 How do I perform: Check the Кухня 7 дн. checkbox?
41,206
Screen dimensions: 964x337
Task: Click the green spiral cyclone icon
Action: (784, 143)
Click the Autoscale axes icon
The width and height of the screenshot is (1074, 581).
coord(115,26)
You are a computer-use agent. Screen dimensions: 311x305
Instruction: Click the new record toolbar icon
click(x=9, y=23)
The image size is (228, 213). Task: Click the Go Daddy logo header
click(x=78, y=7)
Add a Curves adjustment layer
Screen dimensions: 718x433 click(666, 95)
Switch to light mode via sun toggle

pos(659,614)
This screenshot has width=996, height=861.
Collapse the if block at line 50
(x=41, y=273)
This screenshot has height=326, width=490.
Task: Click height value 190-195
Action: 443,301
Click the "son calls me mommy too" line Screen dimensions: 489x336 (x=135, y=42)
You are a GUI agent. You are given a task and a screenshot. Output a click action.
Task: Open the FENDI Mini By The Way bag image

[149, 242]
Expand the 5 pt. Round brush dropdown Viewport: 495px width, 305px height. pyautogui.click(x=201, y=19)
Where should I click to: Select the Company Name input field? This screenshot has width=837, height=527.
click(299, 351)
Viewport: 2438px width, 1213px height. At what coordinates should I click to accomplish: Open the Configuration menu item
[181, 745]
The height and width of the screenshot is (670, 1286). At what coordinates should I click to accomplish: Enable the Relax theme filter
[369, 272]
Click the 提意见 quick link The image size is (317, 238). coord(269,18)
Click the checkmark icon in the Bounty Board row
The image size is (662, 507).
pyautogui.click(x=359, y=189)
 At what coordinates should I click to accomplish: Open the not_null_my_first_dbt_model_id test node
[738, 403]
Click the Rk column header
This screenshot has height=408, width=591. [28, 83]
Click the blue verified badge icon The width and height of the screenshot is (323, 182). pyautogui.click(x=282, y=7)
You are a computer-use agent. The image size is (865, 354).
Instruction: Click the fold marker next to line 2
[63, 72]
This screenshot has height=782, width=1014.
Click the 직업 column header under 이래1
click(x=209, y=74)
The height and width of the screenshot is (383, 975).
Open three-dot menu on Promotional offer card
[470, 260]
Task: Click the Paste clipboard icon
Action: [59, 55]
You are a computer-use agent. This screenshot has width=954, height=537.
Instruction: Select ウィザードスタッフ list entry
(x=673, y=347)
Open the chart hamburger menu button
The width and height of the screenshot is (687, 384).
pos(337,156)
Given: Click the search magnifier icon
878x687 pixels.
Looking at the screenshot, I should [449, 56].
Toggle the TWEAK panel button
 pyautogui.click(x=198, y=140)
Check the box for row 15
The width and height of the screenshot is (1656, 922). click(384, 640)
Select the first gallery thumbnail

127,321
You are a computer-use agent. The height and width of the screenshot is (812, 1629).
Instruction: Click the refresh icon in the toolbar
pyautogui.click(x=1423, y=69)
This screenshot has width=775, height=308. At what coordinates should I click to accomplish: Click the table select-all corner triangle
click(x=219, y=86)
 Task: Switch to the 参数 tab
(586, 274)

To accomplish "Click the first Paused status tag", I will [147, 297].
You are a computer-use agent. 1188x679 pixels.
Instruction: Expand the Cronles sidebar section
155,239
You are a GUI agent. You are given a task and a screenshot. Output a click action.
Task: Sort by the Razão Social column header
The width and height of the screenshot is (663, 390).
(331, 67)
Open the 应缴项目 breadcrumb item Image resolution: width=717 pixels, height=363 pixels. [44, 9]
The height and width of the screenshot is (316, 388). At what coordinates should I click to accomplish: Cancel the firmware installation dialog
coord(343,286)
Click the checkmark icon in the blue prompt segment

====

- _What you need to do_:
Rewrite the part of the rows that opens with the line containing "Expand the 5" and closes with the line containing "Action: [59, 55]" as a numbered list, omitting blank lines.

- _Result of the task_:
1. Expand the 5 pt. Round brush dropdown Viewport: 495px width, 305px height. pyautogui.click(x=201, y=19)
2. Where should I click to: Select the Company Name input field? This screenshot has width=837, height=527.
3. click(299, 351)
4. Viewport: 2438px width, 1213px height. At what coordinates should I click to accomplish: Open the Configuration menu item
5. [181, 745]
6. The height and width of the screenshot is (670, 1286). At what coordinates should I click to accomplish: Enable the Relax theme filter
7. [369, 272]
8. Click the 提意见 quick link The image size is (317, 238). coord(269,18)
9. Click the checkmark icon in the Bounty Board row
10. The image size is (662, 507).
11. pyautogui.click(x=359, y=189)
12.  At what coordinates should I click to accomplish: Open the not_null_my_first_dbt_model_id test node
13. [738, 403]
14. Click the Rk column header
15. This screenshot has height=408, width=591. [28, 83]
16. Click the blue verified badge icon The width and height of the screenshot is (323, 182). pyautogui.click(x=282, y=7)
17. You are a computer-use agent. The image size is (865, 354).
18. Instruction: Click the fold marker next to line 2
19. [63, 72]
20. This screenshot has height=782, width=1014.
21. Click the 직업 column header under 이래1
22. click(x=209, y=74)
23. The height and width of the screenshot is (383, 975).
24. Open three-dot menu on Promotional offer card
25. [470, 260]
26. Task: Click the Paste clipboard icon
27. Action: [59, 55]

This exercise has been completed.